======== Text segment ========

Sunday, December 19, 2004

This Was the Week That Was

I like George Stephanopoulus. He’s genial without being slick, both intelligent (knows a lot) and smart (knows the game and how to play it). As the host of ABC’s This Week he is almost unfailingly deft and smiling.

That’s why I looked up over my coffee and paper this morning when Stephanopoulus fairly squeaked in astonishment on this follow up to White House Chief of Staff Andy Card, “How can you say the war is won? The insurgents are able to attack at will.”

“Well,” said Card, “they’re not attaching all of the people all of the time.”

And, Mr. Card, may I add that you’re not fooling all of the people much of the time either.

The main attraction in this morning’s Big Top was the panel of regulars Fareed Zakaria and George Will, joined by visitor Richard Perle. A three-ring circus of conservatives, and highly-intellectual ones at that. Were they going to give us their top 10 ultra-wonk reading lists? Their year’s-best recordings of Wagner?

======== Excerpted data ========

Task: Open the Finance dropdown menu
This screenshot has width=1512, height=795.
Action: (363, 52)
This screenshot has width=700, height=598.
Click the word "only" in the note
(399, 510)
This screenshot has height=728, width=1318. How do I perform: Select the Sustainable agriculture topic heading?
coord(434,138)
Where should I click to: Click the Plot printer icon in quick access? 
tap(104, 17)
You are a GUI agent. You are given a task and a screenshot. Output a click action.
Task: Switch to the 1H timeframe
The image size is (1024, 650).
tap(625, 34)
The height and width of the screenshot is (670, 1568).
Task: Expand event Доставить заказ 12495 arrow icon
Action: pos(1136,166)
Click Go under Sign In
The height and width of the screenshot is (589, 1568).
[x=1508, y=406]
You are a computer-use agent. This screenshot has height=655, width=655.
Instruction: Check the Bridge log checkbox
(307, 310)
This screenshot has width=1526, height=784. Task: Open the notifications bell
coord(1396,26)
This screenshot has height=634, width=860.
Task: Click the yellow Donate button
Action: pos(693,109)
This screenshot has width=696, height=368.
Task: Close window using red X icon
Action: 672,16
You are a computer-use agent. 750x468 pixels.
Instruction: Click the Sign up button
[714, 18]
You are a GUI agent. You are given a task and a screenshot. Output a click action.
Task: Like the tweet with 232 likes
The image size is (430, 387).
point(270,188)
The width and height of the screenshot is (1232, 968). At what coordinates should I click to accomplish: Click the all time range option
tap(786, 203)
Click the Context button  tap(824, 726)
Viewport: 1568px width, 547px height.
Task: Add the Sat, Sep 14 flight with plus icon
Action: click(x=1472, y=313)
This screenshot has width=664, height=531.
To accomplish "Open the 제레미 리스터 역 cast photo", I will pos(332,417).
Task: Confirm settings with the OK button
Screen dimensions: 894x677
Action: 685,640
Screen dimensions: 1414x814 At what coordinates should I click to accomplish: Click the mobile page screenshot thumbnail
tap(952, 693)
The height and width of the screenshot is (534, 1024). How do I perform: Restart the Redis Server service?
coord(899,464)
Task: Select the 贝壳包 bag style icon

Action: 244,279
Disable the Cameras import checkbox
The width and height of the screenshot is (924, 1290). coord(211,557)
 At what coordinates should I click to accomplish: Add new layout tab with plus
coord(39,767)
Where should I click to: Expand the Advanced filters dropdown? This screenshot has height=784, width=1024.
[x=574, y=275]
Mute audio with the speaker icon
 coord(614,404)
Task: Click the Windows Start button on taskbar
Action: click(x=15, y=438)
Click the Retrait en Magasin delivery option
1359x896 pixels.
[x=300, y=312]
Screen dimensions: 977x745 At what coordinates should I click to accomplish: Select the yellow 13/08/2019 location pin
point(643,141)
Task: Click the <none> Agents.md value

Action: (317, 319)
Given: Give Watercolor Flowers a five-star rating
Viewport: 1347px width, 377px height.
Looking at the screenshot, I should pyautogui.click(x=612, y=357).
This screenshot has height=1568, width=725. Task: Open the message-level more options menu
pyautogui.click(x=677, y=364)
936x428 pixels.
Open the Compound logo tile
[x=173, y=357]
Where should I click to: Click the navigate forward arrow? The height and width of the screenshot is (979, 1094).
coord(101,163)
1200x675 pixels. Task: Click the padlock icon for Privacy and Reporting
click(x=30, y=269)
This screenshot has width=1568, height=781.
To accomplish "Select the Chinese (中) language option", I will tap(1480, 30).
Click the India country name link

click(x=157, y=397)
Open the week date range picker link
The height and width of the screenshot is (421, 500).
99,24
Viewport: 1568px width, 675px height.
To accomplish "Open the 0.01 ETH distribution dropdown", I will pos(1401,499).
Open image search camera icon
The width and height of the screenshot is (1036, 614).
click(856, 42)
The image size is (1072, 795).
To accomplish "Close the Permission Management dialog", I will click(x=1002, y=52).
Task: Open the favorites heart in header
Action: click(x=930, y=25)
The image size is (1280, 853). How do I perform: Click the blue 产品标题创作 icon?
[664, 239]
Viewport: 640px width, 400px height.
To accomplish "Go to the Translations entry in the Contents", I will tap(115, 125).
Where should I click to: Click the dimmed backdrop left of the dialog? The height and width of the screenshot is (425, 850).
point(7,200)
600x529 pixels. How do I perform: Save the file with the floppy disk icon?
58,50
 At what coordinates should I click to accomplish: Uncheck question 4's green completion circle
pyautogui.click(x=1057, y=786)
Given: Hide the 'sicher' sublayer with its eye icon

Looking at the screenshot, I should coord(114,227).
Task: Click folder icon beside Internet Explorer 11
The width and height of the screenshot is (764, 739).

========

### Required action A
Switch "genial" to "affable" in the post from "This Was the" to "deft and smiling.", and write out that passage.
### Required action B
Using the post, mark each statement yes or no and quote the words that decide it: (i) Stephanopoulus hosts ABC’s This Week. (ii) Richard Perle is one of the panel's regulars. (iii) The writer was drinking tea that morning.
### Required action C
Translate this sentence from the post into Spanish: "He’s genial without being slick, both intelligent (knows a lot) and smart (knows the game and how to play it)."
The saved entries have no connection to the post.

### Written answer A
This Was the Week That Was

I like George Stephanopoulus. He’s affable without being slick, both intelligent (knows a lot) and smart (knows the game and how to play it). As the host of ABC’s This Week he is almost unfailingly deft and smiling.

### Written answer B
(i) Yes: "As the host of ABC’s This Week he is almost unfailingly deft and smiling."
(ii) No: "the panel of regulars Fareed Zakaria and George Will, joined by visitor Richard Perle."
(iii) No: "I looked up over my coffee and paper this morning."

### Written answer C
Es afable sin ser zalamero, a la vez inteligente (sabe mucho) y listo (conoce el juego y cómo jugarlo).